A: “Well, I would say that I work too hard. I’m a bit of a workaholic in that once I start something I can’t put it down until I’m done, even if that means I have to stay late to finish up.”
A prime example of a feigned weakness.
Since I started studying for the bar exam, I have noticed that my thoughts race all night long and it’s at its worst when I lay down and try to fall asleep. It takes me a while to try to calm my mind. When I finally do, I start to get terrible nightmares. I dream of all sorts of horrible events and they don’t necessarily have anything to do with the bar exam. A few nights ago I had a dream that someone was trying to kill my mom. I don’t know what kind of subliminal message my mind is trying to send me and whether this has anything to do with the bar exam.
I looked up “death” in a dream dictionary. I don’t know if I really believe in this stuff, but at least it is food for thought. Here’s what it says in abbreviated form:
To dream about death represents change. Your personality or life situation is transforming for better or worse.
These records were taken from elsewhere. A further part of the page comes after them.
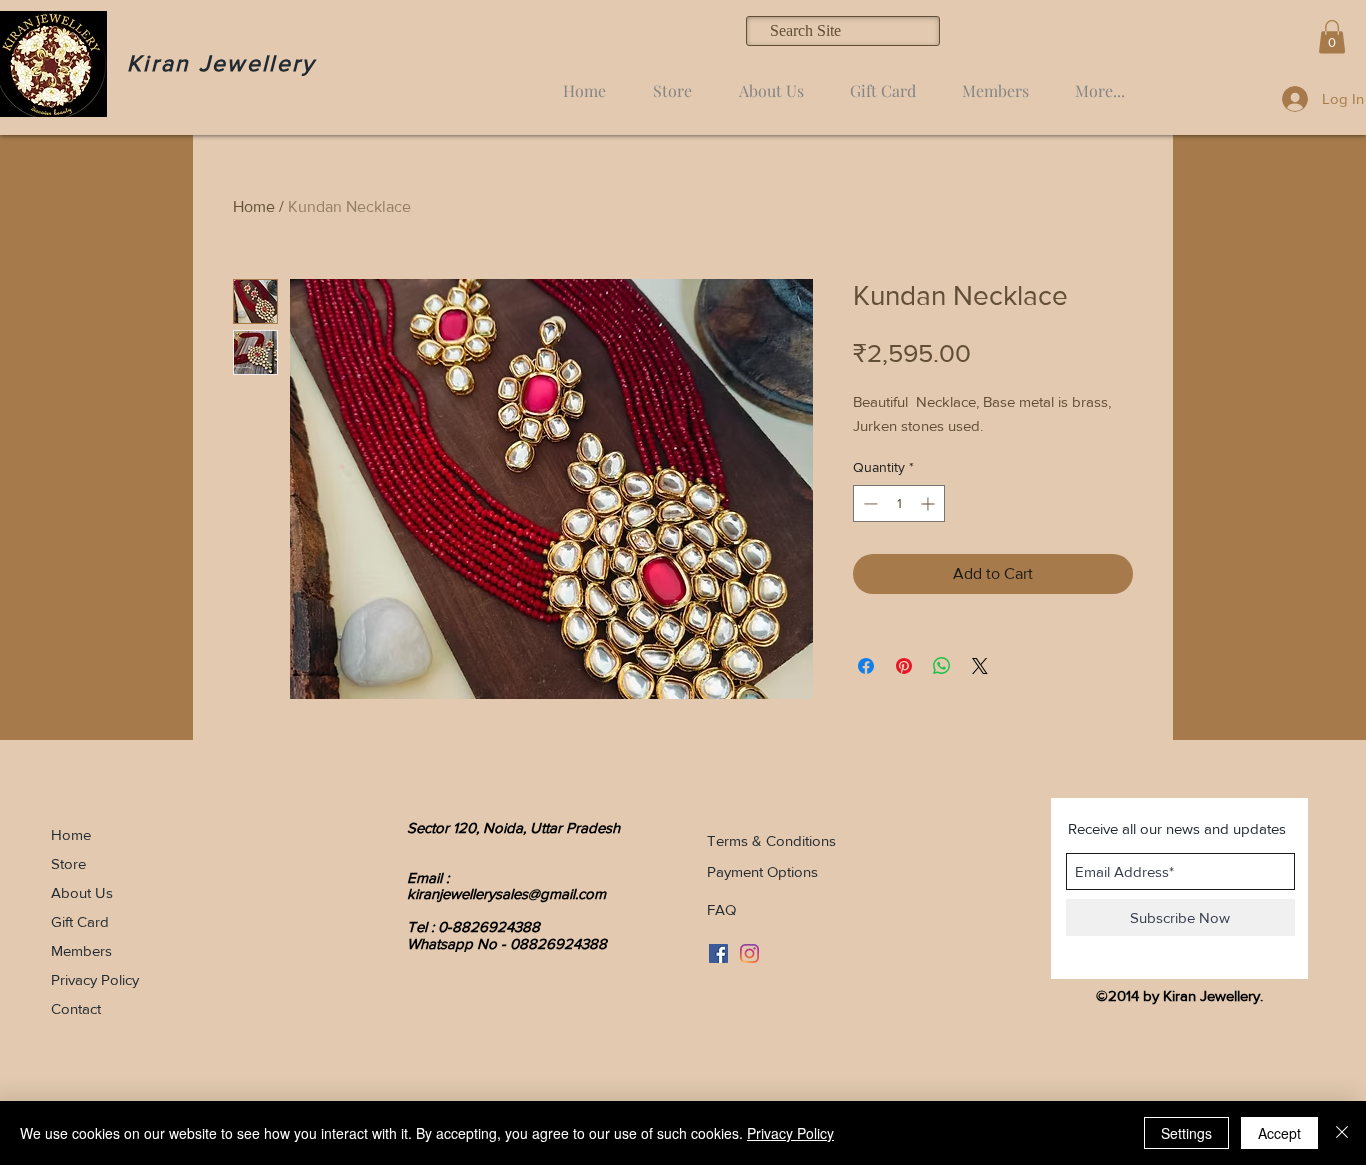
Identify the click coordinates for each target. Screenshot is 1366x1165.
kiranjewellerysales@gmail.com (506, 893)
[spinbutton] (899, 503)
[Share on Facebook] (866, 666)
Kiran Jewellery (221, 63)
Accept (1279, 1133)
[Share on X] (980, 666)
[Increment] (929, 503)
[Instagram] (749, 953)
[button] (1332, 36)
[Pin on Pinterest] (904, 666)
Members (81, 950)
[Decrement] (868, 503)
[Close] (1342, 1133)
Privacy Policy (95, 979)
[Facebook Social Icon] (718, 953)
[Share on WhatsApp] (942, 666)
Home (254, 206)
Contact (76, 1008)
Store (68, 863)
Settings (1186, 1133)
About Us (82, 892)
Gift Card (80, 921)
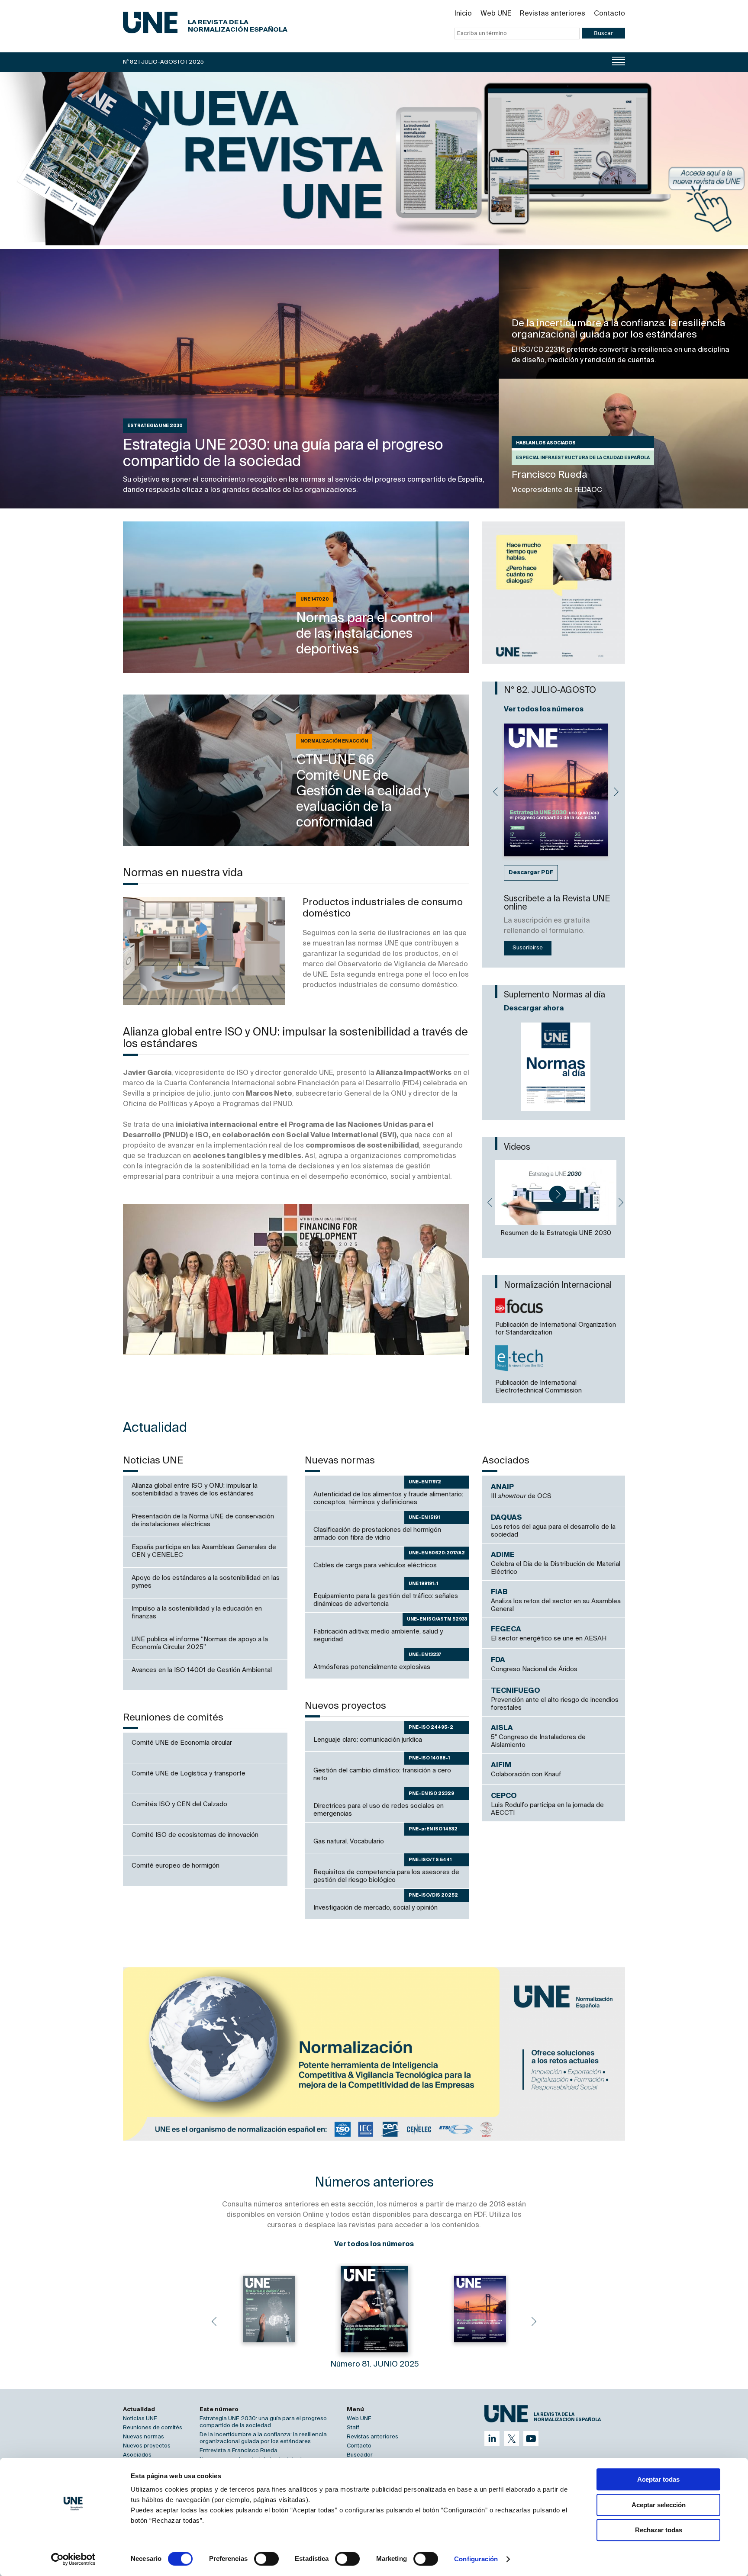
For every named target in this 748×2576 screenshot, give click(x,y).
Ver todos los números (544, 709)
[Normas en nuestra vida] (204, 951)
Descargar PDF (531, 872)
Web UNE (495, 13)
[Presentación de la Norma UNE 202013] (555, 1192)
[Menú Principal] (618, 61)
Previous (495, 792)
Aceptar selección (659, 2504)
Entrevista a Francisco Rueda (238, 2451)
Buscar (603, 33)
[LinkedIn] (492, 2438)
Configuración (476, 2559)
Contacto (609, 13)
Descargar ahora (534, 1008)
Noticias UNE (140, 2419)
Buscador (360, 2455)
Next (616, 792)
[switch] (266, 2559)
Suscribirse (528, 948)
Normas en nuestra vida (183, 873)
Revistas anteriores (552, 13)
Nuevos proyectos (147, 2446)
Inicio (463, 13)
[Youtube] (530, 2438)
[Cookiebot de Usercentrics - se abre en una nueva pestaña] (73, 2559)
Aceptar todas (658, 2479)
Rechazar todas (658, 2530)
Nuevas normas (143, 2437)
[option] (553, 592)
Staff (353, 2428)
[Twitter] (511, 2438)
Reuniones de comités (152, 2428)
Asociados (137, 2455)
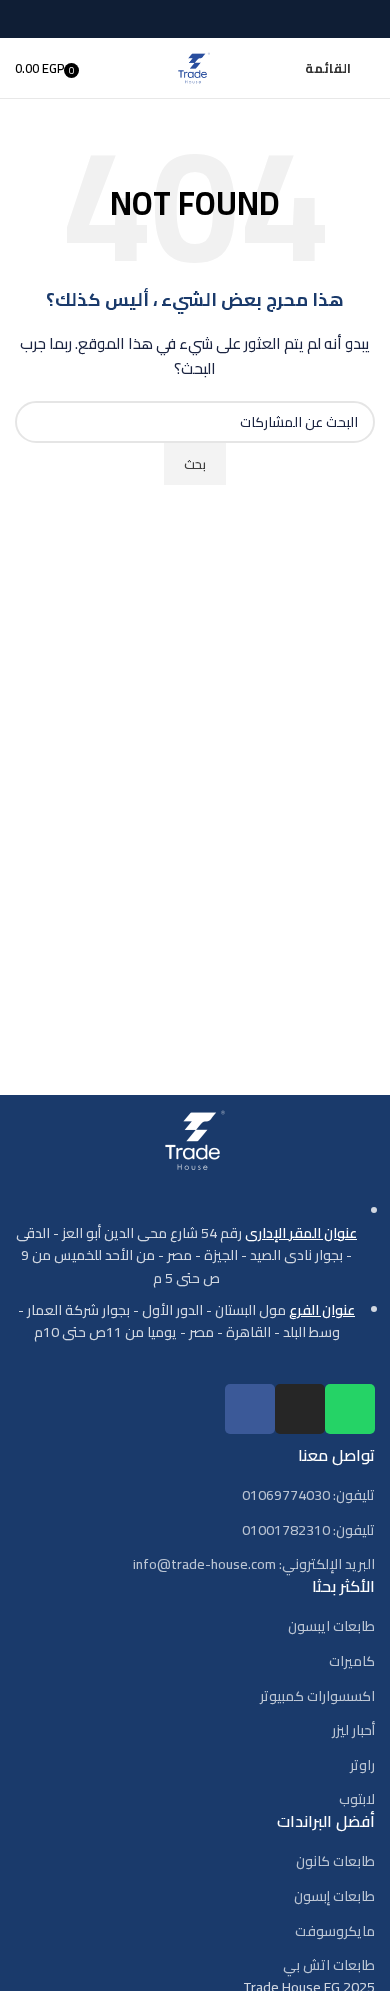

An area of your life has come to an end, an era is over, or roles are shifting. Alternatively, death in a dream can reflect failure or loss. Good people in your dreams dying symbolizes positive aspects of your personality being overcome by negative influences.To dream of people you know dying symbolizes changes to certain qualities in yourself that these people reflect in you. It may also represent your view of these people succumbing to a problem as well as shifts in their personality or lifestyle. To see your parents die in a dream reflects an inability to make positive or effective choices. Your mother dying symbolizes your intuition or ability to think ahead being compromised. A dead mother may also reflect feelings of being overwhelmed by bad luck. You can’t find answers you want, or you feel unlucky. The death of parents in a dream is a sign that you need to seriously reconsider your current life path. Significant or fundamental changes may be in order.
That was really heavy. I don’t really know what to think. “Death in a dream can reflect failure … … feelings of being overwhelmed by bad luck. You can’t find the answers you want, or you feel unlucky.” If that doesn’t sum up my bar exam experience, I don’t know what does. I really have to do some thinking, don’t I?